EXERCISE BRIEF: Please set down the line that contains "The width and height of the screenshot is (764, 670)." and every line below it through the last, exactly as written, with no other lines.

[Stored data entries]
---
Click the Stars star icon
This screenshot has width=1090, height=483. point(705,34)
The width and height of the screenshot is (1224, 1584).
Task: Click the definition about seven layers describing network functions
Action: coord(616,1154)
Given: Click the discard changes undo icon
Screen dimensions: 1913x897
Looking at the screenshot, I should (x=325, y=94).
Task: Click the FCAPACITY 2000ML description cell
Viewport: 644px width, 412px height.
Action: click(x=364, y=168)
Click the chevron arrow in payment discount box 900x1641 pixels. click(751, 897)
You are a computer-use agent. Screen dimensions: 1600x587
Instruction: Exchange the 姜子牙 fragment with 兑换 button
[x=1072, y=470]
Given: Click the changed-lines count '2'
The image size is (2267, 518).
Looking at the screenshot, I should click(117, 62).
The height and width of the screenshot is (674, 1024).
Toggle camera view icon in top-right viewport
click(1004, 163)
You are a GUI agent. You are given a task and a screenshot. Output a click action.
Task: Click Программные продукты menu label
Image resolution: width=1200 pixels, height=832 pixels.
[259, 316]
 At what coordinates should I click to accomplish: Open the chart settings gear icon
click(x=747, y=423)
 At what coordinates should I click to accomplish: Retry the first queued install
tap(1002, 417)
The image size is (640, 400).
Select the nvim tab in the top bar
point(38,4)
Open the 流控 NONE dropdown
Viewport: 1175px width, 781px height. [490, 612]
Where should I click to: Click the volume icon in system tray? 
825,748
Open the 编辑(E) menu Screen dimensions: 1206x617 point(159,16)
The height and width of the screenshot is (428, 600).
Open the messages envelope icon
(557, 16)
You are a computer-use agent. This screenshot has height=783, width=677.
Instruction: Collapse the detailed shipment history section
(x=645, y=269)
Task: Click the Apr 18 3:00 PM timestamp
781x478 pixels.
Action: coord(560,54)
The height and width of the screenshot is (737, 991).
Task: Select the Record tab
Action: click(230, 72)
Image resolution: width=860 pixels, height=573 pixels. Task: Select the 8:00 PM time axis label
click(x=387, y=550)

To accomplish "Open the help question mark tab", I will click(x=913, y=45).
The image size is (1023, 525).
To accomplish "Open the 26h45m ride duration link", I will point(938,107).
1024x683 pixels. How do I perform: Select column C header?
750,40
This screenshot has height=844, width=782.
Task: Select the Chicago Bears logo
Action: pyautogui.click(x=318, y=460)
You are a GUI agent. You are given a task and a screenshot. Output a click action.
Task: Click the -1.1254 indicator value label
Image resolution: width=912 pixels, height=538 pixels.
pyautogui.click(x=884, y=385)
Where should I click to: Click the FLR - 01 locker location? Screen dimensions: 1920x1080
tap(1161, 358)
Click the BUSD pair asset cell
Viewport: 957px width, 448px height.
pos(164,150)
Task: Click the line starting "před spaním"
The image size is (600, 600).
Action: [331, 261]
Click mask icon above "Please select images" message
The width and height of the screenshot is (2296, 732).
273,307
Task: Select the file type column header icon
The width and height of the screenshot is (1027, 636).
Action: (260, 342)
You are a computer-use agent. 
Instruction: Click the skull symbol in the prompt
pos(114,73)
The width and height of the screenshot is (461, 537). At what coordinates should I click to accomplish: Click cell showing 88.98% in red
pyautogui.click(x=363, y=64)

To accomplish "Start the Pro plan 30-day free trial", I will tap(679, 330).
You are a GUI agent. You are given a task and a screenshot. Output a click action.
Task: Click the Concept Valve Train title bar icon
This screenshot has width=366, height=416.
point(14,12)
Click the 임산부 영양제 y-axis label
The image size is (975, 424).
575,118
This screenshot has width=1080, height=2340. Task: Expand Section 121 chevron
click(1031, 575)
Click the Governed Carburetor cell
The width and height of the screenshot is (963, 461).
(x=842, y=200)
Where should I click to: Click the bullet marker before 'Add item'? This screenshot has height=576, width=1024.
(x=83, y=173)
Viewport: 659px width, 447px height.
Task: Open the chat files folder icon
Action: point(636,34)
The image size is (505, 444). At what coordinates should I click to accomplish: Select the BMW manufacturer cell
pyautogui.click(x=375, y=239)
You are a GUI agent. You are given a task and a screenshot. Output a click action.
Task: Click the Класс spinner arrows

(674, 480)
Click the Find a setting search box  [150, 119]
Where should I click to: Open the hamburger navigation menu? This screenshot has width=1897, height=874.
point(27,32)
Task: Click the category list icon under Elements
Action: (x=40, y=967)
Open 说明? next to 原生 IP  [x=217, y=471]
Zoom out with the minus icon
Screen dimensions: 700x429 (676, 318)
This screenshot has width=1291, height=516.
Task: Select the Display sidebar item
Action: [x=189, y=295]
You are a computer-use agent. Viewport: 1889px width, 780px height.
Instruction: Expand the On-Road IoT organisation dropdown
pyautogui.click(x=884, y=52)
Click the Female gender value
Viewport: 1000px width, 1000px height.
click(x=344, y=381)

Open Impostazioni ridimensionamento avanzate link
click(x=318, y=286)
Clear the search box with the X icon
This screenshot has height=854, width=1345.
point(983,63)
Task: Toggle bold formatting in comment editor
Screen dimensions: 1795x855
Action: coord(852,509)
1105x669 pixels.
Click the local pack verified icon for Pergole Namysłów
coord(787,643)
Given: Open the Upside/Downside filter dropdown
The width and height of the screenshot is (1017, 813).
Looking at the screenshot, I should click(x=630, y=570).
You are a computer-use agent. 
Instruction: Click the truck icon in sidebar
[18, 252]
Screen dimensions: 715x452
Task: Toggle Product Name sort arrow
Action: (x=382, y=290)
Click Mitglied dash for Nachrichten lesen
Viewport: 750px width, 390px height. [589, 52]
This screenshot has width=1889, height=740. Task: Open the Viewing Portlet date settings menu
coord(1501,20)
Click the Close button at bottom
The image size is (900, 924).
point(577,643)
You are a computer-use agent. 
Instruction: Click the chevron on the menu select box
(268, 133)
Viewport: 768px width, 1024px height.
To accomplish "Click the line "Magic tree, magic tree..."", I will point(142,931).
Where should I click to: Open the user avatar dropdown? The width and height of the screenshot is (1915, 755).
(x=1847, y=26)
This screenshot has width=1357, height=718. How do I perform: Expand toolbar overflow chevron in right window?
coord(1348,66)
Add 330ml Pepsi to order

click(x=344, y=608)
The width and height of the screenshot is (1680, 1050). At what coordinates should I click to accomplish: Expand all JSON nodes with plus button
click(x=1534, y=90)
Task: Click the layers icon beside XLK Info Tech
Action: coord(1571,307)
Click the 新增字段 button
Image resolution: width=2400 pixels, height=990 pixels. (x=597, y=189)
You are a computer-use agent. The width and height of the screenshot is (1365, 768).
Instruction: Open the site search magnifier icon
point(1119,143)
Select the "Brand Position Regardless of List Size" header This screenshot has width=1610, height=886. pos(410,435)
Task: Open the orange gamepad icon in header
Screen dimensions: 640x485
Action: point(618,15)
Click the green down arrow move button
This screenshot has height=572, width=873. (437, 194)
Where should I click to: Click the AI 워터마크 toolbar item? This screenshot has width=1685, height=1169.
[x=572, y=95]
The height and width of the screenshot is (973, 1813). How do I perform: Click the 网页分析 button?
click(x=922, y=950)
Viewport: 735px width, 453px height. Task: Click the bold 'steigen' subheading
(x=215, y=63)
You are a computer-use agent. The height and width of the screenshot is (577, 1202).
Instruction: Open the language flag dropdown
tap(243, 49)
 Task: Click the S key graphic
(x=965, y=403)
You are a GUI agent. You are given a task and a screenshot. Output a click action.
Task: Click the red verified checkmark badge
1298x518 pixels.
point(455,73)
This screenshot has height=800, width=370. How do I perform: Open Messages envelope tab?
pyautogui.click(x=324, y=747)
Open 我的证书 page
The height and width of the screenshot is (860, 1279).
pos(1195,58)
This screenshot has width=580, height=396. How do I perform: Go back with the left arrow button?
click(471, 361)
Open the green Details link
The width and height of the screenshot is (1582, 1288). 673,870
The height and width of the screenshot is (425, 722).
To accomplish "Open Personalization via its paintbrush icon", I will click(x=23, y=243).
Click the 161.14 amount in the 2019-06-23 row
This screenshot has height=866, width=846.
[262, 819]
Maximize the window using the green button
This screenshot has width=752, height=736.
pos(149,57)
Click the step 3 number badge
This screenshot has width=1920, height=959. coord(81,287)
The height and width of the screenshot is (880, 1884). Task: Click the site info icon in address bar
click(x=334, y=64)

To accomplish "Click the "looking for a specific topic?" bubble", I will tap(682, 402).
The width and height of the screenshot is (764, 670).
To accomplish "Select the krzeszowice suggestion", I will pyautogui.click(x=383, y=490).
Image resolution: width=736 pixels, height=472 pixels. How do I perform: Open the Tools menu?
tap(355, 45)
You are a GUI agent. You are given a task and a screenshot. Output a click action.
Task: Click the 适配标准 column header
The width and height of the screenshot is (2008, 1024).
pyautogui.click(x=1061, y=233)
---
RESPONSE TO THIS EXERCISE:
The width and height of the screenshot is (764, 670).
To accomplish "Select the krzeszowice suggestion", I will pyautogui.click(x=383, y=490).
Image resolution: width=736 pixels, height=472 pixels. How do I perform: Open the Tools menu?
tap(355, 45)
You are a GUI agent. You are given a task and a screenshot. Output a click action.
Task: Click the 适配标准 column header
The width and height of the screenshot is (2008, 1024).
pyautogui.click(x=1061, y=233)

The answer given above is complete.